I'm pretty sure that is due to the luminal propagation of gravitation...
erm... I don't know what you're talking about... other than gravity is not spread by light (e.g. black holes.) Irregularities in the orbit of mercury were solved if time, as well as the three other dimensions, were bent by matter.
About the instruments saying you go faster than the speed of light... We are assuming that the rate of speed is measured perfectly by an accelerometer. You feel like you're going faster and faster because you are going slightly faster, but mostly because your time moves slower than a "stationary" (i.e. not accelerating) observer. That is why inter-galaxy travel is possible in a lifetime... You get so close to the speed of light that you do not age but a few seconds.

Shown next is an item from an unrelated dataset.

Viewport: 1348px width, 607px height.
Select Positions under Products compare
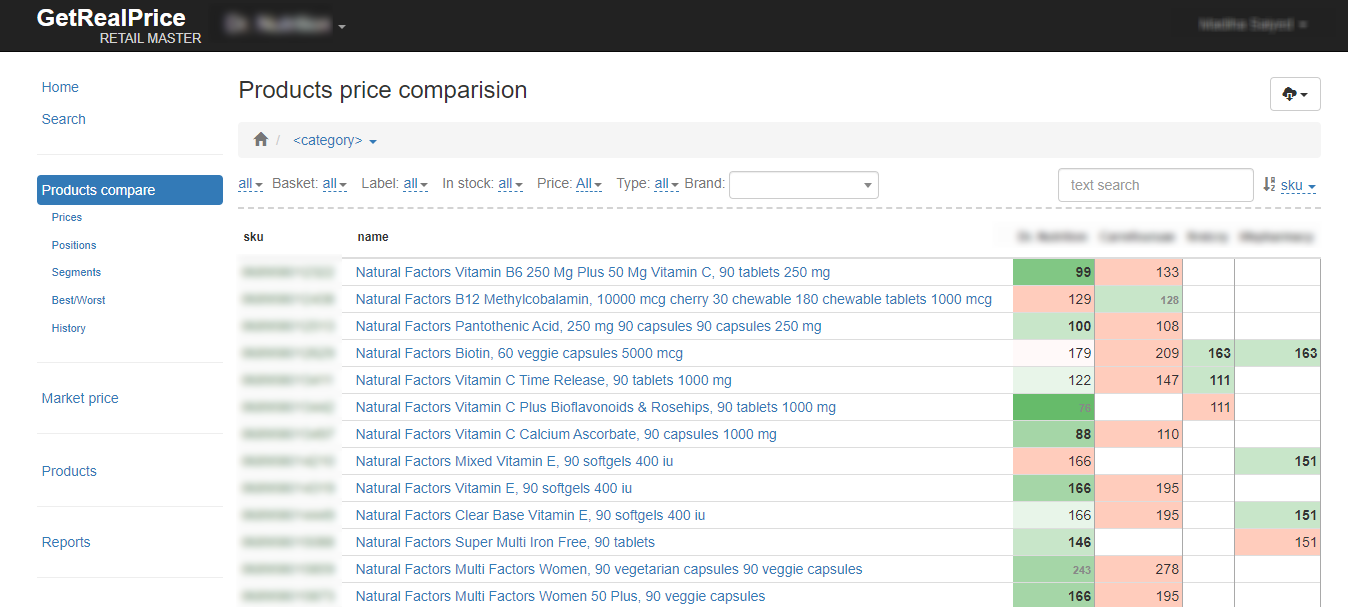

So, what about objects without matter?
General relativity says that matter bends spacetime, to make seemingly straight lines not actually straight lines. Therefore, anything that ever travels through that universe must take a straight (seemingly "bent") path through space and time... That is why GR gravity is so elegant: And object acted on by "gravity" is just going in a straight path and retaining its inertia. Kind of similar to the Teenage Mutant Ninja Turtles pushing the ground up in FET, only nothing needs to be strangely accelerating.
Here's what I said. Matter (objects with mass... not everything has mass) may be the concentrated curvature of spacetime, therefore gravity is expected (mass="gravity".) So, to answer your question, objects without matter would lawfully go straight, without causing a curve of its own.